The role of certification bodies in the IoT’s quest for greater security
As technology continues to advance at a rapid rate, the number of attacks does the same – and they are getting more sophisticated by the day. With the variety of device types and limited cybersecurity expertise throughout the consumer landscape, this ultimately leaves a significant challenge to overcome for many.
Cyber-crime is reportedly going to cost the global economy $10.5 trillion annually by 2025, so there has never been a more critical time to implement stronger security measures and more robust infrastructure to cope with the growing number of IoT devices.
To support their quest to keep cyberattacks at bay, IoT stakeholders must understand the positive impact that certifications can have on building trust when deploying a product. Certification bodies play a central role by maintaining the quality of security labels and raising the overall levels of security assurance across the ecosystem.
Security laboratories in particular have a never-ending task to maintain their cybersecurity skills so they can perform state of the art evaluation. But the IoT stakeholders are the ones that set requirements and overall schemes objectives that should adequately address product security for their market. In addition, they may select optimised and standardised evaluation methodologies or proprietary ones.
The role of the SESIP methodology
That is where the Security Evaluation Standard for IoT Platforms (SESIP) methodology comes to the fore. Ensuring that IoT device makers and certification bodies can adopt and establish their own IoT device security certification schemes, SESIP presents a flexible and efficient approach that both addresses challenges of IoT product development and drives consistency across markets.
Firstly, the SESIP methodology uses a simple and universal language to explain security requirements. Based on an ISO standard created by experts, there has been a conscious effort made to provide product vendors – that are not security experts – with a language that is consistent with their product features and ultimately supports their product improvement needs. Overall, this simple language allows IoT stakeholders to define a security profile that is understood by product vendors.
Secondly, as the demand to keep up with emerging cybersecurity legislation continues at pace, the SESIP methodology allows certification bodies to develop schemes that recognise and reuse the security capabilities of a product’s components, regardless of device type. That means IoT stakeholders can adopt trusted components that have already been evaluated and combine to create a new product with greater efficiency, cost-savings, and security. Reducing the complexity of certification and addressing interoperability challenges.
It is no secret that the IoT market remains fragmented because different industries demand different security measures. Not only that, different countries or regions are defining security, privacy or resilience regulation that request specific security features to be evaluated.
However, the good news for IoT stakeholders is that SESIP addresses such challenges by aligning certification schemes to ensure there are comparable evaluations across the entire IoT ecosystem. By mapping to other standards – from bodies such as ETSI, ISO/IEC and NIST – the methodology provides a common and optimised approach for evaluating the security of connected products across a broad range of regulatory and security frameworks, as well as specific vertical regulations.
As an alternative solution that reduces the complexity of certification, SESIP helps to develop trust among consumers.
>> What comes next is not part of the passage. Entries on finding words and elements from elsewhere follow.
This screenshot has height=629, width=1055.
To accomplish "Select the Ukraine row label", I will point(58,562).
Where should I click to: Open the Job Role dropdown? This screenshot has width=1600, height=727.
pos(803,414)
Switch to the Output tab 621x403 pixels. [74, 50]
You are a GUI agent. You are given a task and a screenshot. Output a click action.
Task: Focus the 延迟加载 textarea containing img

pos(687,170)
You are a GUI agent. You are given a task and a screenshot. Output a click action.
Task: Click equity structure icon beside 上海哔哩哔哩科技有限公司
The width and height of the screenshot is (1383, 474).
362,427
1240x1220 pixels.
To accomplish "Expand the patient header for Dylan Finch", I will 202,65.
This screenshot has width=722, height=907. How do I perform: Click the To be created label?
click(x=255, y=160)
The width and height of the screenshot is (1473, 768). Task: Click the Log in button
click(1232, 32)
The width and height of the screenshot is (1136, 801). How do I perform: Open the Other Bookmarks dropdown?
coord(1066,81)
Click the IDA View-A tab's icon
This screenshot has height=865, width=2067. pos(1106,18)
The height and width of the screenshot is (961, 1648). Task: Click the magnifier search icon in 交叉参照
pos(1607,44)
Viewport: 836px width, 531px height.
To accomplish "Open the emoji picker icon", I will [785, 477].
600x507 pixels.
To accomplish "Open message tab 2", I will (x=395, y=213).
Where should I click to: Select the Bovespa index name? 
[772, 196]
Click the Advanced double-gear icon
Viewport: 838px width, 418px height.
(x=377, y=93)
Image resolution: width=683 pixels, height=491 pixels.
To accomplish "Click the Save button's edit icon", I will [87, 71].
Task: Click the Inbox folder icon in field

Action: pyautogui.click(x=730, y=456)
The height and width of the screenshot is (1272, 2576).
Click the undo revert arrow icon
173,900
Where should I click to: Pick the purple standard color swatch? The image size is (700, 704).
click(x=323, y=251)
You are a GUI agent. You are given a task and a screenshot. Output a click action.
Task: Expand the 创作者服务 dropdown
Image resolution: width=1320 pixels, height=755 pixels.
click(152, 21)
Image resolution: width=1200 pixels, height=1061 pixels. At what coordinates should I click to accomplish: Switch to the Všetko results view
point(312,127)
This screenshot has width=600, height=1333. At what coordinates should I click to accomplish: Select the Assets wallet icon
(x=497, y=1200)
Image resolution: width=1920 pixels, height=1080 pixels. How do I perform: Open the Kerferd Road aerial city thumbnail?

It also encourages greater adoption of their products or services and addresses interoperability challenges with emerging technology.
Without SESIP, the IoT ecosystem will only become more fragmented because each industry, region – and sometimes country – will continue to define its own security needs using different languages and requirements. And the result? Cybercrime vulnerabilities rise due to discrepancies in policy making and expertise.
Armed with the SESIP methodology, certification bodies have a toolkit that comes complete with efficient and cost-effective security evaluations and accelerates the go-to-market of certified products for vendors. And regardless of industry, collaboration will always be key, therefore if SESIP-certified laboratories, certification bodies and device makers can work together to ensure the methodology is accessible to all – and consistently applied throughout each sector – this can empower product vendors to future-proof their offering and further strengthen security assurances for consumers.